[Task to complete] All that should come back is the lines of the data below from the one containing "Task: Go Back using the bottom bar" to the one containing "592x1280 pixels.", inclusive, exactly as they stand.

[Data records]
━━━━━━━━━━━━━━━━━━━━━━━━━━━━━━

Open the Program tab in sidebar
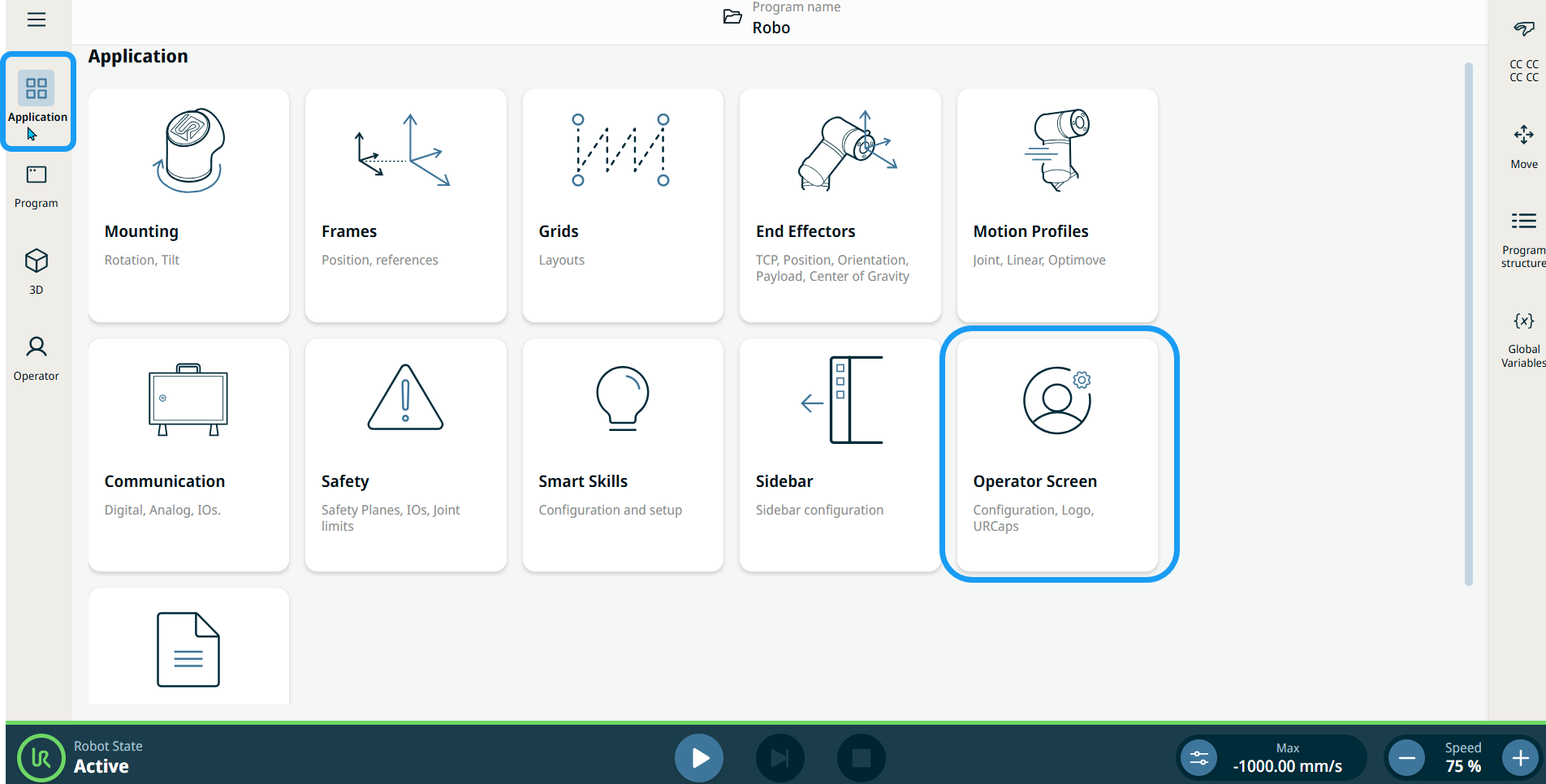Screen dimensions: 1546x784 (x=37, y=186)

━━━━━━━━━━━━━━━━━━━━━━━━━━━━━━

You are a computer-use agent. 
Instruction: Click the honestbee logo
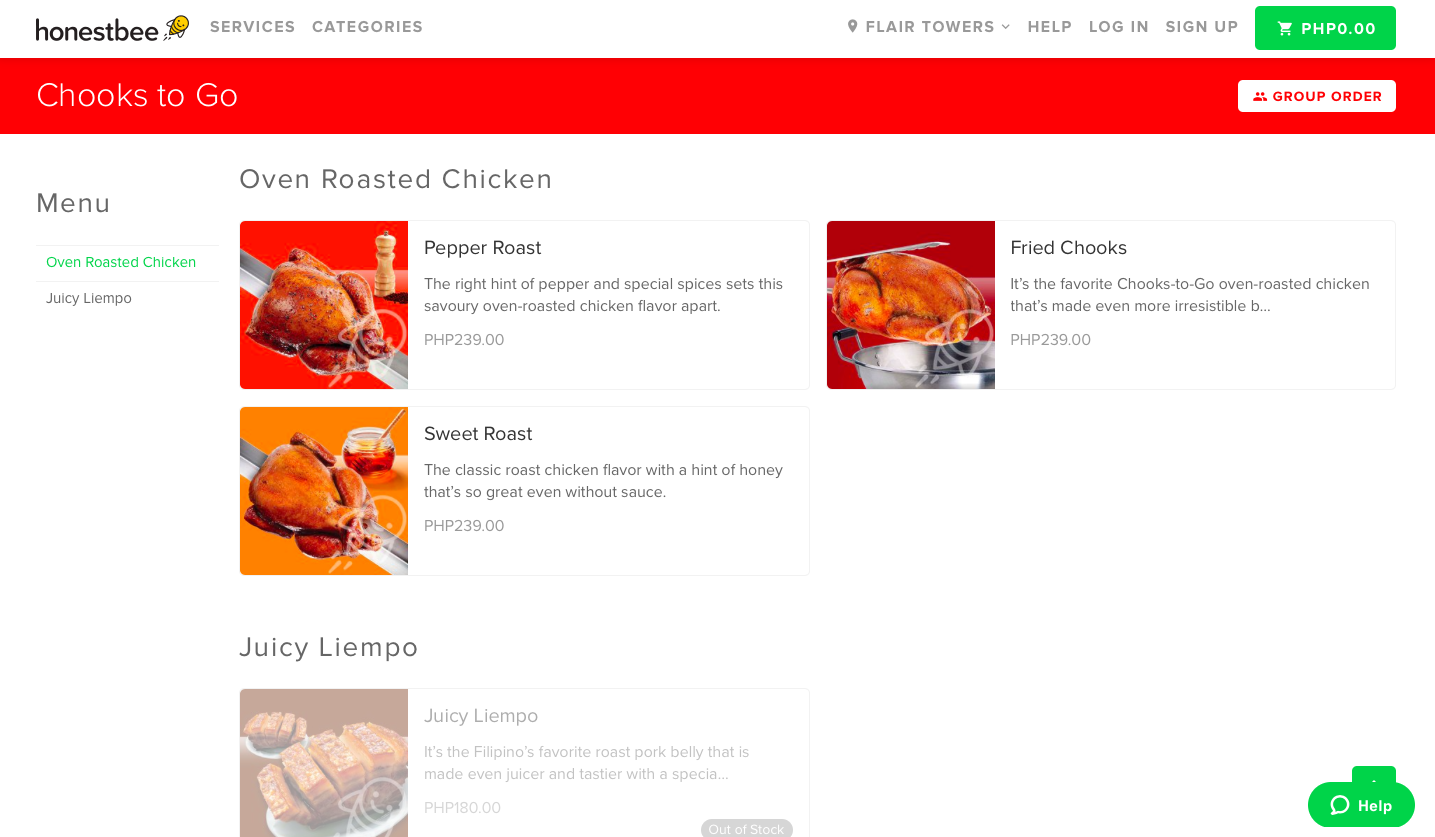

━━━━━━━━━━━━━━━━━━━━━━━━━━━━━━

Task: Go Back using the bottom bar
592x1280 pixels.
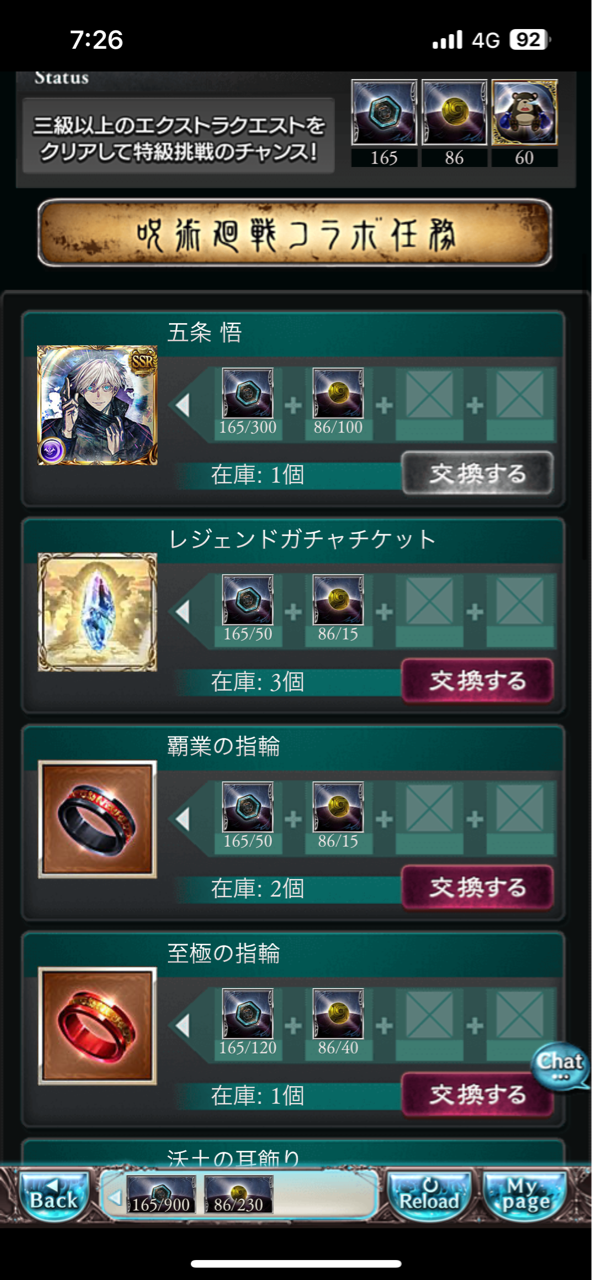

━━━━━━━━━━━━━━━━━━━━━━━━━━━━━━

[Solution below]
Task: Go Back using the bottom bar
592x1280 pixels.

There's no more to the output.